Each line of the data below should be repeated exactly.

Task material ->
====================
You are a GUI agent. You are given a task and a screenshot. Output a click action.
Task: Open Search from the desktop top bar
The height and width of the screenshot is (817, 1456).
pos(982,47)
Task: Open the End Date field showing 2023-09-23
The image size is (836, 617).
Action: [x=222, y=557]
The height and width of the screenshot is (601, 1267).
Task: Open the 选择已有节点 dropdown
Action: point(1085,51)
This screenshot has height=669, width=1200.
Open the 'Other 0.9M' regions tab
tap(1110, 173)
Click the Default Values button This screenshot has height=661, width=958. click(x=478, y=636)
====================
Expected answer ->
You are a GUI agent. You are given a task and a screenshot. Output a click action.
Task: Open Search from the desktop top bar
The height and width of the screenshot is (817, 1456).
pos(982,47)
Task: Open the End Date field showing 2023-09-23
The image size is (836, 617).
Action: [x=222, y=557]
The height and width of the screenshot is (601, 1267).
Task: Open the 选择已有节点 dropdown
Action: point(1085,51)
This screenshot has height=669, width=1200.
Open the 'Other 0.9M' regions tab
tap(1110, 173)
Click the Default Values button This screenshot has height=661, width=958. click(x=478, y=636)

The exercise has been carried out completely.